Elbow flow meter measuring principle

I. Introduction

The elbow flowmeter is widely used in the measurement of liquid, gas and steam flow in petroleum, chemical, power, metallurgy, steel and other industries. It can accurately measure the flow of various fluids in a wide range of pipes from Φ10mm to Φ2000mm. The bend sensor can withstand High temperature, high pressure, normal operation in wet, dust, vibration and other harsh environments, no inserts, no additional resistance loss, simple structure, easy installation.

Second, the working principle of the elbow flowmeter

1, principle

The fluid flows in the pipeline. When flowing through the elbow, the fluid is similar to flowing through a rectifier. Due to the diversion of the curved wall, the fluid inside the fluid is accelerated about 2D before entering the elbow, and the fluid is decelerated to the outside until entering. The flow rate of the elbow fluid is rectified to approximate the trapezoidal velocity flow pattern described by the free swirling theory, and reaches the maximum at the 45[deg.] section of the elbow, this process will continue throughout the elbow. At the exit of the elbow and in the 2D range downstream, the change in the velocity model is the inverse of the import change. The velocity distribution of the elbows in the 45° cross section of each particle is shown in Figure 1.

According to the law of conservation of mass, the law of conservation of energy, and the law of conservation of momentum, the energy of each particle in the same overcurrent section is constant. Due to the change of the velocity of each particle, the pressure difference ΔP between the inside and outside of the elbow is formed. This pressure difference reaches the maximum at the 45° cross section and is the most stable. The average velocity v of the fluid at the 45° elbow section is proportional to the pressure difference DP. The larger the flow, the greater the differential pressure. The flow coefficient of the fluid flowing through the elbow is closely related to the geometry of the elbow (bending radius R and internal diameter D), ie, the flow coefficient a=f(R,D). Therefore, when the geometric size of the elbow sensor is determined, As long as the inner and outer pressure difference DP of the 45° section of the elbow and the density r of the fluid are measured, the average flow velocity v of the fluid can be determined.

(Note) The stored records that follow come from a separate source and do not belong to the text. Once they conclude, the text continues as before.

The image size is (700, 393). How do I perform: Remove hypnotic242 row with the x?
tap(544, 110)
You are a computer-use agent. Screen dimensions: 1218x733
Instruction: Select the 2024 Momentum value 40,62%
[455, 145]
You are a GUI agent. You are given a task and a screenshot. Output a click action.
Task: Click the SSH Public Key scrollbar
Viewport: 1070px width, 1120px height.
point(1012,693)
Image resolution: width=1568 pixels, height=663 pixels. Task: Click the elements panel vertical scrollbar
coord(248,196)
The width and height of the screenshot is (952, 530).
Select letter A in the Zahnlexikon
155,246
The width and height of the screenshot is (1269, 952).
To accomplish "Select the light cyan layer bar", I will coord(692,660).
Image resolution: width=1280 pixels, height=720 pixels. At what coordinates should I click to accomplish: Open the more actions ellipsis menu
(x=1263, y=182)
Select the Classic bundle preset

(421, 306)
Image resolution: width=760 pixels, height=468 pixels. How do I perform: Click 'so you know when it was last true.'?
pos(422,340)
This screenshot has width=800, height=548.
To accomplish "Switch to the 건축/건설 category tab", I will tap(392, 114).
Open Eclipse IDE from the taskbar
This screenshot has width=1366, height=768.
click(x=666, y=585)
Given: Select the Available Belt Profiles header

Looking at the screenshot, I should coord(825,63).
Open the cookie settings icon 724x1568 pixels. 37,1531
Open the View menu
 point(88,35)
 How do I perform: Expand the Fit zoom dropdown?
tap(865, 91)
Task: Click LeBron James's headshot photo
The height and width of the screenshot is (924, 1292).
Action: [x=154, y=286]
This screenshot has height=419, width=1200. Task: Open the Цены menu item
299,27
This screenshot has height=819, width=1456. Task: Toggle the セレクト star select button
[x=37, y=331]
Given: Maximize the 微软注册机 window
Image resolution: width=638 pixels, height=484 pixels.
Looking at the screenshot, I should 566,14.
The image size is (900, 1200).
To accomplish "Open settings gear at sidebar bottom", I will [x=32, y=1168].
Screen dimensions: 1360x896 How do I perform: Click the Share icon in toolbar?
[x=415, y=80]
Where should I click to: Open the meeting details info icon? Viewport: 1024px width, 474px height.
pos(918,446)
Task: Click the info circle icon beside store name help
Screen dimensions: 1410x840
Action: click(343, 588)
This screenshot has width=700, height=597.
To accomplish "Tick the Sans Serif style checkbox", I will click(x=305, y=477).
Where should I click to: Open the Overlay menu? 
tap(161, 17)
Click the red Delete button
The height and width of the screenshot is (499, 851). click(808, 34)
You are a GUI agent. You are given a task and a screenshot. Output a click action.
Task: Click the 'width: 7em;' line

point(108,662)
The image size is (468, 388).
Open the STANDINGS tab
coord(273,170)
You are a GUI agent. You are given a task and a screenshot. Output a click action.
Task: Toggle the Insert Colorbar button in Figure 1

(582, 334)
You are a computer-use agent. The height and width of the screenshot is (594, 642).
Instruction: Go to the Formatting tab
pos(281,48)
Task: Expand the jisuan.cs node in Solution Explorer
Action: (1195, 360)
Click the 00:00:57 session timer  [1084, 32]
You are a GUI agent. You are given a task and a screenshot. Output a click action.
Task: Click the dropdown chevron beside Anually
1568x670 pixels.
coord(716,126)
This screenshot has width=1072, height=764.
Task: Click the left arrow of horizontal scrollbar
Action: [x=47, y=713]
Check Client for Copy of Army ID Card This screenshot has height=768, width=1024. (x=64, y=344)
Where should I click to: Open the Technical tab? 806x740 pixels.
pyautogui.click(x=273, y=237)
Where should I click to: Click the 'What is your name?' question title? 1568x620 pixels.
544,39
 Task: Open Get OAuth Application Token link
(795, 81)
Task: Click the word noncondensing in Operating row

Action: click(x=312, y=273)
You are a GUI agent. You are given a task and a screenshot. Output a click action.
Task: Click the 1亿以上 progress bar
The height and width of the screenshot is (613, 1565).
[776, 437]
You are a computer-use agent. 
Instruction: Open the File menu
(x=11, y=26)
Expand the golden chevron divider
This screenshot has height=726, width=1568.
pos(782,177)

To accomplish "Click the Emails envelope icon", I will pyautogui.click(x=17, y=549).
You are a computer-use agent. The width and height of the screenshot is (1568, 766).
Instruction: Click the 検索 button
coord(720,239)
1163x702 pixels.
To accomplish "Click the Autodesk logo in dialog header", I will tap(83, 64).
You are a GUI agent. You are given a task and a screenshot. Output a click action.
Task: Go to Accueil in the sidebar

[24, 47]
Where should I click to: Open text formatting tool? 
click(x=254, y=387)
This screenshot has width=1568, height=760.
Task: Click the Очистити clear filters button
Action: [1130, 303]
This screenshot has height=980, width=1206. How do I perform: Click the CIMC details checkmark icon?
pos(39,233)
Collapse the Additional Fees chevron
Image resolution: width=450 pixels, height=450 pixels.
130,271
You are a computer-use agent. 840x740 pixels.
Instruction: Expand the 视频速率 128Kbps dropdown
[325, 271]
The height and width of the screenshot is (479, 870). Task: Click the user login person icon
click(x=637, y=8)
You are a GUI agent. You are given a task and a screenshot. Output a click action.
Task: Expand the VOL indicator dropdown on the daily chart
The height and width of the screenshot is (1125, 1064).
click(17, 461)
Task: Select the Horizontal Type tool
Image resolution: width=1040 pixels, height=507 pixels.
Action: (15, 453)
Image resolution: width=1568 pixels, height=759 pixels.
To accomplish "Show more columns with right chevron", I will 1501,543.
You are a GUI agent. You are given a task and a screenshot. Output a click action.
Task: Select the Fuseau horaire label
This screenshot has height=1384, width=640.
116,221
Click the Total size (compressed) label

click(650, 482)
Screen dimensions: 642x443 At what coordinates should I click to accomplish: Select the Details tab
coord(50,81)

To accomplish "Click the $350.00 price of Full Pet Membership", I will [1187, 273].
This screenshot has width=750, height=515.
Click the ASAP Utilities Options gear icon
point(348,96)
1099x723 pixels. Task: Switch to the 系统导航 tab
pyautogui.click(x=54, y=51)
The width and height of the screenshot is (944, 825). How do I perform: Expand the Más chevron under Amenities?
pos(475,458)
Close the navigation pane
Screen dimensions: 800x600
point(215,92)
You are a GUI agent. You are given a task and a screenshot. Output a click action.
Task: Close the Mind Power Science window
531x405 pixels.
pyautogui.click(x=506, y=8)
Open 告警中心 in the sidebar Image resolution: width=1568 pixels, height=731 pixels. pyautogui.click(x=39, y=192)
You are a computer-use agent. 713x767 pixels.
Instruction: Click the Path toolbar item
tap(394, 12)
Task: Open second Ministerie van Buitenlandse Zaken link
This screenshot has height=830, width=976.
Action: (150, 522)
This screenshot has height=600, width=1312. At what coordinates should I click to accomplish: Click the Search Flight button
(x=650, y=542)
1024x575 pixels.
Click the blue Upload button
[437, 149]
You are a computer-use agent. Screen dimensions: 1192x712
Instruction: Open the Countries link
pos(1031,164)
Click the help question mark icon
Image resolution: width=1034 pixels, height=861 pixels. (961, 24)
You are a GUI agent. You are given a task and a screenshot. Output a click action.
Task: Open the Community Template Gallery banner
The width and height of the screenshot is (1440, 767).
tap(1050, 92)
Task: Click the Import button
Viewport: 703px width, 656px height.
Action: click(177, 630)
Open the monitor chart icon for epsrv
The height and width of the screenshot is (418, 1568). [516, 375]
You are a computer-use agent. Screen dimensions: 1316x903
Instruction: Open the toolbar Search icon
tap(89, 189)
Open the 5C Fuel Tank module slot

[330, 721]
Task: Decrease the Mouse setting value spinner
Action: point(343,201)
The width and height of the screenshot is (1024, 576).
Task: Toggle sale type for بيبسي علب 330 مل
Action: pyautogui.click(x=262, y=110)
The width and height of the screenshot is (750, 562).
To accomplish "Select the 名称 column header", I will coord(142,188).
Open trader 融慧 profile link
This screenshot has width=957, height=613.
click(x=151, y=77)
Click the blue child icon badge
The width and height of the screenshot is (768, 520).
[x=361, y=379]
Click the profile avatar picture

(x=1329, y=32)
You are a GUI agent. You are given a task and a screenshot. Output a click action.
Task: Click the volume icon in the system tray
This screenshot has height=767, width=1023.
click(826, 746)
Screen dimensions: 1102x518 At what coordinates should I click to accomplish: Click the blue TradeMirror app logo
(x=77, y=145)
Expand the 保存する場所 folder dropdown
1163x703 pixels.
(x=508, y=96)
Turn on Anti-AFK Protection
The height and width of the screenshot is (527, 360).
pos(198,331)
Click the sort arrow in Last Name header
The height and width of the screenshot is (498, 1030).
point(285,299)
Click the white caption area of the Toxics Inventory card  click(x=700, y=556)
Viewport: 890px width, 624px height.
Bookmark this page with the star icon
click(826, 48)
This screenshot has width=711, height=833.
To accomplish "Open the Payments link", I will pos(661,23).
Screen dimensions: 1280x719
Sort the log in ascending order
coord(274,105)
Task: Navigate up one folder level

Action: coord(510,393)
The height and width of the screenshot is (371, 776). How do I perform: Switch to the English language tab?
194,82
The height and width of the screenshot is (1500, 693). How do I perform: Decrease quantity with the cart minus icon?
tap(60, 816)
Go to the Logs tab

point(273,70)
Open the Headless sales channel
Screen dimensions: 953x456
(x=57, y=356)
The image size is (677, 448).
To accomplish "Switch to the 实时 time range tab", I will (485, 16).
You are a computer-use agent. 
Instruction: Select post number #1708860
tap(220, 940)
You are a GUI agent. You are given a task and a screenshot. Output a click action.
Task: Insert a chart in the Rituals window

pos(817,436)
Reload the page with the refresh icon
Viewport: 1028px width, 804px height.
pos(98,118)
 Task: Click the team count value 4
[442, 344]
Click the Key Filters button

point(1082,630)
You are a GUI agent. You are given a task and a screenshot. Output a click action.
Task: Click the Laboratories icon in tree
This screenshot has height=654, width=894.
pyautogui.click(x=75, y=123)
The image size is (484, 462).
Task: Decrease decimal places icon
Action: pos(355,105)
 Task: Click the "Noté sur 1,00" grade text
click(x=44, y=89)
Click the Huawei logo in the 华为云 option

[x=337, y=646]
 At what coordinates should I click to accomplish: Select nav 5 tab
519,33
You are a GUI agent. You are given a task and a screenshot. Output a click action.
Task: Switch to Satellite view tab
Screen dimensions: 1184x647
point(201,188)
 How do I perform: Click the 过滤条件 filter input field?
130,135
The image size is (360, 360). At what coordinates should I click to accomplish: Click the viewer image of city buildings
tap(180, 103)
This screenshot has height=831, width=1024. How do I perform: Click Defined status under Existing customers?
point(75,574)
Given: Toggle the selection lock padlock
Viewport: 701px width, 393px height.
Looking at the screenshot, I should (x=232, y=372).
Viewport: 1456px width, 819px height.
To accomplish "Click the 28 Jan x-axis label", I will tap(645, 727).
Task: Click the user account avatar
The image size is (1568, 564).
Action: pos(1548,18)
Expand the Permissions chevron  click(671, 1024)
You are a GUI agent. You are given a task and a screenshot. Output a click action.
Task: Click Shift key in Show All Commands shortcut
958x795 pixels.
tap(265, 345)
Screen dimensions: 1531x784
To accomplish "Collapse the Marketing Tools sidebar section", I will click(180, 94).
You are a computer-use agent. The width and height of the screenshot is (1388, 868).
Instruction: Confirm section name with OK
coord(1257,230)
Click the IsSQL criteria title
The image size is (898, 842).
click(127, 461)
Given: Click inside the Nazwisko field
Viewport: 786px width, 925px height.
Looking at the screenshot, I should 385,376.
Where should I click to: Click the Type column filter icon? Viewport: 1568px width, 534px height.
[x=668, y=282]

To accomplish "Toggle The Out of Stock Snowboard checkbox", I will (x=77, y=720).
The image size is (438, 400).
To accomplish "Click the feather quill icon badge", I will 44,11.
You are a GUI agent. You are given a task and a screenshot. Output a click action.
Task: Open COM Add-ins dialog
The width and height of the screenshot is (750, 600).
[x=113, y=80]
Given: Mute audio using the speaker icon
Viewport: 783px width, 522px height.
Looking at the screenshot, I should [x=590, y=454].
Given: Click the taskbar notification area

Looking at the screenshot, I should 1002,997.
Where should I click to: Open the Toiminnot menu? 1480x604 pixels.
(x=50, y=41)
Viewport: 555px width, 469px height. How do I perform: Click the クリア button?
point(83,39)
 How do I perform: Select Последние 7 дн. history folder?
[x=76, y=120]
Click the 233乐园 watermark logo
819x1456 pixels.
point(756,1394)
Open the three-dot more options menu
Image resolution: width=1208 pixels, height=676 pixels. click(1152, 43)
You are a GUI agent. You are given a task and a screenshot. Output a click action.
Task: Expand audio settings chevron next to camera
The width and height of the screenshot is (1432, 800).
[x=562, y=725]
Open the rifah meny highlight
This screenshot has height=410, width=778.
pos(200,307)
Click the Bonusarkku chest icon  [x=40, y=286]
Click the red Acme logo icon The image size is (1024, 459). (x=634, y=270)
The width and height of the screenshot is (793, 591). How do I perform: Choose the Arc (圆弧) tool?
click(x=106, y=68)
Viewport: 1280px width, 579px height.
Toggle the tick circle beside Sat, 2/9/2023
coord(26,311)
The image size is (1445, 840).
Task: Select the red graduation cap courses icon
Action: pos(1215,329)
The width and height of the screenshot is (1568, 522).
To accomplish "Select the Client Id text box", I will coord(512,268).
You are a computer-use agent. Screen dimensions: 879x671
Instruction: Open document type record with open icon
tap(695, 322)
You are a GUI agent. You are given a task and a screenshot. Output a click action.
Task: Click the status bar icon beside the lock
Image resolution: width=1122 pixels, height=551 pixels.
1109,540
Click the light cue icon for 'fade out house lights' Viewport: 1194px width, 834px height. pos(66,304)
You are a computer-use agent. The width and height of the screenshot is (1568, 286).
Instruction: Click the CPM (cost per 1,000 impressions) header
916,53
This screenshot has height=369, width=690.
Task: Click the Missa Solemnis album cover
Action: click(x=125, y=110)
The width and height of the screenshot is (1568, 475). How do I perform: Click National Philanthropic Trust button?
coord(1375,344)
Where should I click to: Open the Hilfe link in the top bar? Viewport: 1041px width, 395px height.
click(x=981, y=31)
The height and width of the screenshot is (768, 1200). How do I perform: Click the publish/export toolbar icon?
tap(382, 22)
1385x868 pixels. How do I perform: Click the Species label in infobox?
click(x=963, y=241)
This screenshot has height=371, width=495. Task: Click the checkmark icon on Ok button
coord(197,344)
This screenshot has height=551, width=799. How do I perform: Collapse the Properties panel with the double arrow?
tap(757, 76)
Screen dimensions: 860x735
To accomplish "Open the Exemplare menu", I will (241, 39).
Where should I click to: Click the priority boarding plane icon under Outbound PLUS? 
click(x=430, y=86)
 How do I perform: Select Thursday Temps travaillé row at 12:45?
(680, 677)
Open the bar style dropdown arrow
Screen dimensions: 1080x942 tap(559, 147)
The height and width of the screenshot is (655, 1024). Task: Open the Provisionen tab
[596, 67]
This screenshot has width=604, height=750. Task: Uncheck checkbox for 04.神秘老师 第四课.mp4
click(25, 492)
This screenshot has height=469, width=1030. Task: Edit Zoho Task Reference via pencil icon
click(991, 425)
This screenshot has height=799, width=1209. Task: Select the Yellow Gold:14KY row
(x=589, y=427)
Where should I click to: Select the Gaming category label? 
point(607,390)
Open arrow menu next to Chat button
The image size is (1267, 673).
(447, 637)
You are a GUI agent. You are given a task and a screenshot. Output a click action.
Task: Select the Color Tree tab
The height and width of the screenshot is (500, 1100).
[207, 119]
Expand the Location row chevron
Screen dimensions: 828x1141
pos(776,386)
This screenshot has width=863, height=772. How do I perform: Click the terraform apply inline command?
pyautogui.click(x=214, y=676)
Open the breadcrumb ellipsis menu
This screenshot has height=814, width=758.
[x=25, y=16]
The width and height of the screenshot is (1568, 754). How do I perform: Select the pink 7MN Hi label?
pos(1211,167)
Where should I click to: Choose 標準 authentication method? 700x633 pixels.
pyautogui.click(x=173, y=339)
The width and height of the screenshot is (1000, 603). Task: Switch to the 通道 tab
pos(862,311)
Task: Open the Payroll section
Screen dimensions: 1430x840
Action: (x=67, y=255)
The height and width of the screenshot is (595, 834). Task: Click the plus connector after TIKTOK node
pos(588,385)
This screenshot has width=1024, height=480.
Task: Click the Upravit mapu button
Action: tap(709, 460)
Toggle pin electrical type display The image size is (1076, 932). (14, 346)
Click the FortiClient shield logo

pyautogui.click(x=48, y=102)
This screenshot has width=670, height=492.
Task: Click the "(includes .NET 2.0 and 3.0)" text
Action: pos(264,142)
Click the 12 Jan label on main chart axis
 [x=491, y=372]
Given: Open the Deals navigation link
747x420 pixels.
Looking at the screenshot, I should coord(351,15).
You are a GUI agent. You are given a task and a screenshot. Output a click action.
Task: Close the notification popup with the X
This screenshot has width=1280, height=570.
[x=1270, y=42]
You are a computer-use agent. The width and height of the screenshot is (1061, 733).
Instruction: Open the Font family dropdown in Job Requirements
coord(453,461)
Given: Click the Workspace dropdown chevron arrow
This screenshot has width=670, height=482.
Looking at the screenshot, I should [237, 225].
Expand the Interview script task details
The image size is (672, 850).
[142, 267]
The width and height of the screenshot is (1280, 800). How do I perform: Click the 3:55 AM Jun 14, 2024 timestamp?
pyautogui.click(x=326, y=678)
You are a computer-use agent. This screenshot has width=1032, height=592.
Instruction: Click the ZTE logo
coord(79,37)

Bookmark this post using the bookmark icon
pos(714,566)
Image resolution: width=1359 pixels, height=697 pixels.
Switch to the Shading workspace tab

2, mathematical expressions

(1)

Where a(R.D)—flow coefficient;
DP-45 ° cross section, outside pressure difference;
D—the inner diameter of the elbow;
R—bending radius;
R—fluid density.

According to the relationship between flow velocity v and flow Q of the pipeline fluid, the following flow calculation formula can be obtained:

Q=p D2/4. V3.6r t/h (2)

Third, the composition of the measurement system

The basic composition of the elbow flowmeter includes the elbow sensor and the mainframe. It also needs to configure the differential pressure transmitter, pressure transmitter and temperature transmitter. The system composition is shown in Figure 2.

1. The differential pressure transmitter is used to detect the differential pressure value generated by the elbow sensor, so it is an indispensable accessory for the elbow flowmeter measurement system.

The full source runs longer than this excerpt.